Ein Privatkläger hat sich durch alle Instanzen gegen den Freispruch seines Unfallgegners beschwert, blieb aber auch vor Bundesgericht erfolglos (BGer 6B_626/2015 vom 01.10.2015). Das Bundesgericht weist den Beschwerdeführer darauf hin, dass er selbst nicht die Unschuldsvermutung beanspruchen kann (s. dazu den letzten Abschnitt meines Beitrags).

Bemerkenswert aber ist in erster Linie der Hinweis, der Beschuldigte habe jedenfalls nicht das falsch gemacht, was ihm die Staatsanwaltschaft vorwarf:

Die dem Beschwerdegegner 1 zum Vorwurf gemachte Pflichtwidrigkeit liegt in der Art und Weise, wie er die Strasse befuhr. Sie liegt nicht darin, dass er die Strasse befuhr. Ihm wird nicht vorgeworfen, dass er unter den konkreten Voraussetzungen das Manöver in keinem Fall hätte durchführen dürfen und er unabhängig von der aufgewendeten Vorsicht zur Verantwortung gezogen werden soll. Ein Schuldspruch, der auf entsprechende Elemente des Fahrlässigkeitsdelikts zurückginge, trüge der Umgrenzungsfunktion der Anklageschrift vom 16. Juni 2014 nicht Rechnung und verletzte das Immutabilitätsprinzip (E. 4.5.2).

Die Erwägung ist ohne jeden Zweifel richtig. Ich frage mich aber, ob das Bundesgericht auch so streng gewesen wäre, wenn der Unfallgegner verurteilt worden wäre und sich dagegen beschwert hätte.

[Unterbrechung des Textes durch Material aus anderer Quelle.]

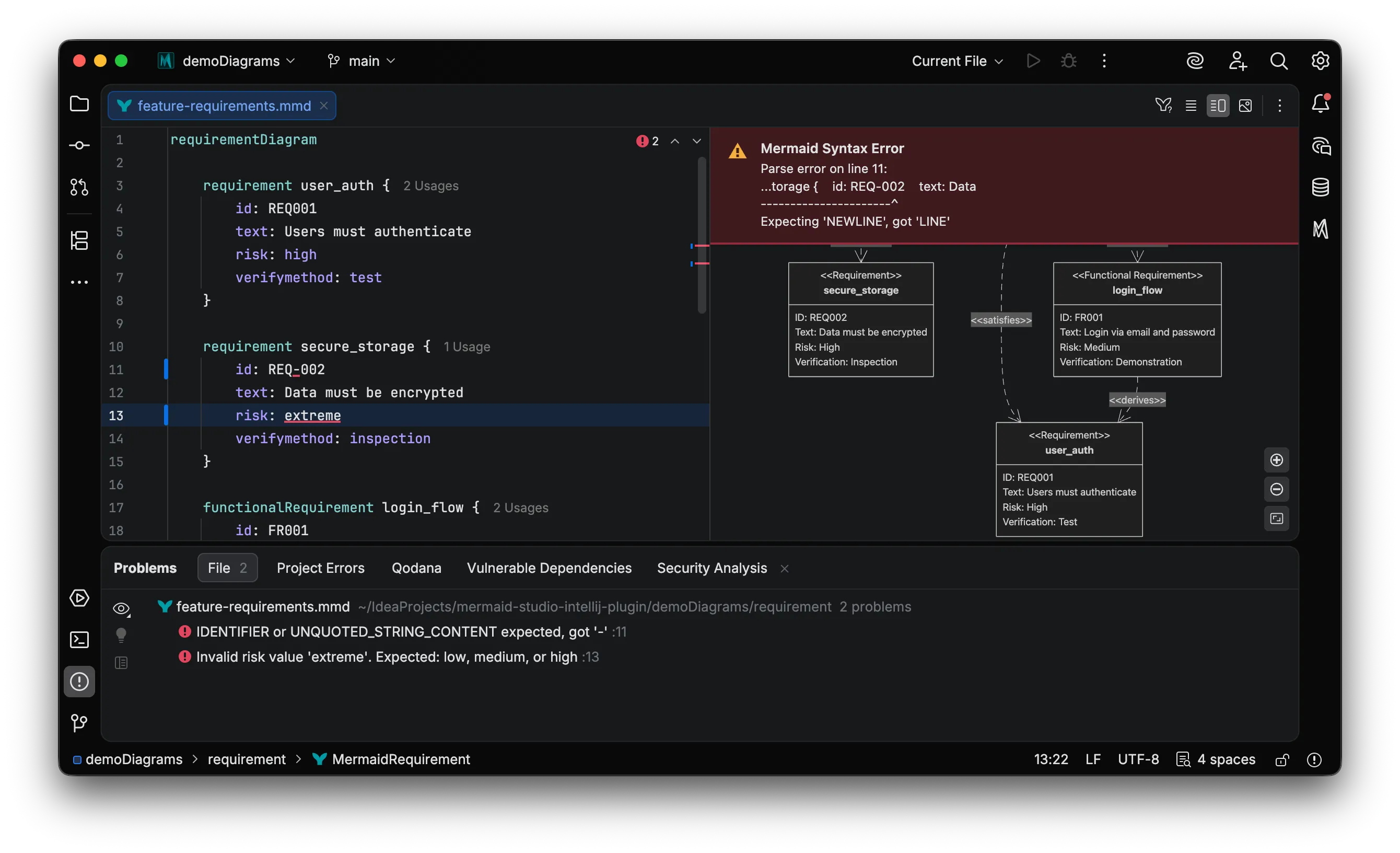Switch to editor and preview split view
The height and width of the screenshot is (853, 1400).
pos(1218,106)
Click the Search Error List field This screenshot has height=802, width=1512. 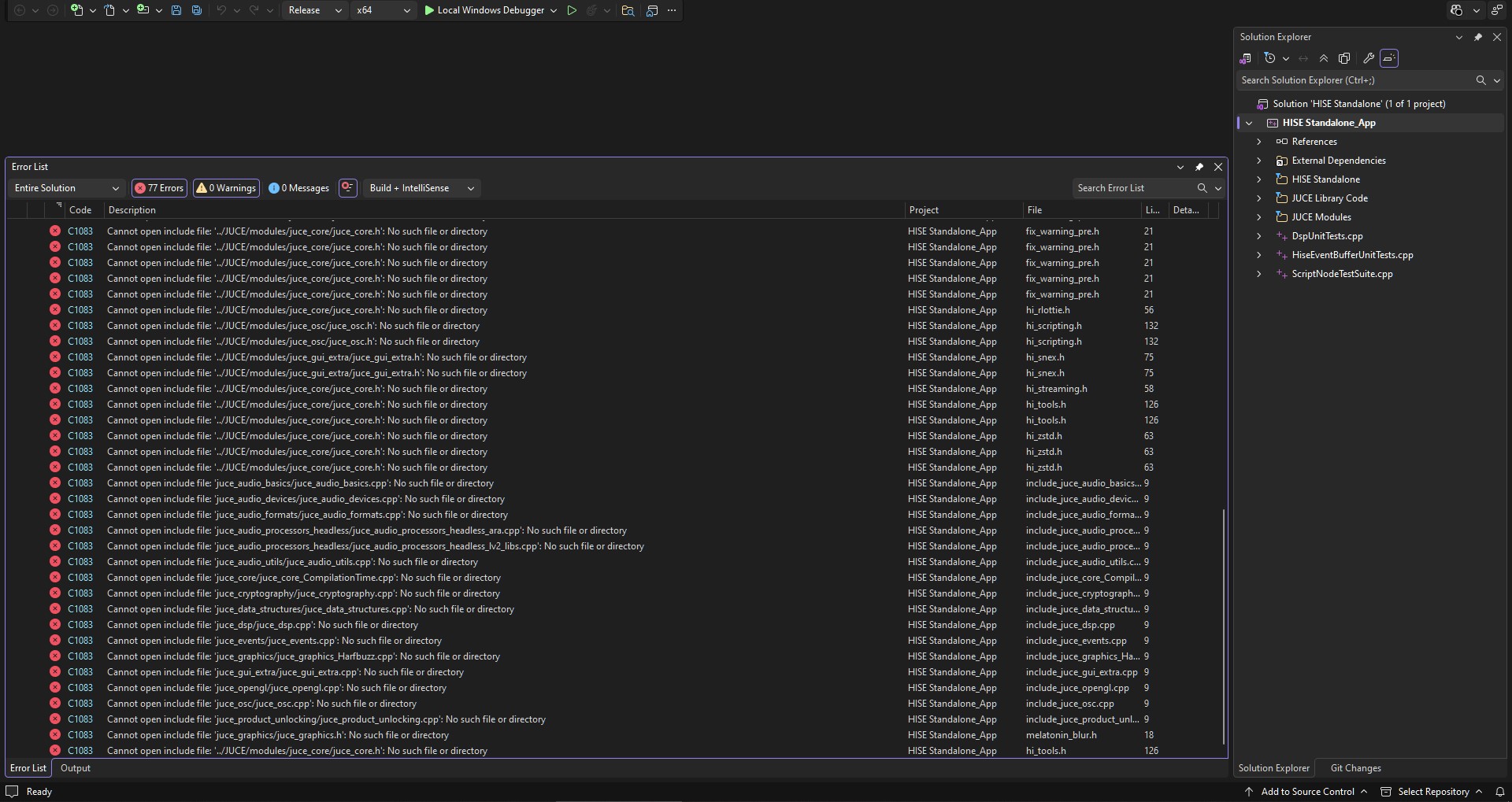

Hier aber noch die Erwägung zur Unschuldsvermutung:

Nicht zu hören ist der Beschwerdeführer, soweit er sich auf den Grundsatz “in dubio pro reo” beruft. Die Unschuldsvermutung schützt die beschuldigte Person. Das Opfer kann daraus nicht ableiten, die Beweise seien im Untersuchungsverfahren im Zweifel zu seinen Gunsten zu würdigen, da dies zu einer Umkehrung des Grundsatzes führen würde (Urteil 6P.17/2004 vom 4. August 2004 E. 2.5) [E. 3.3].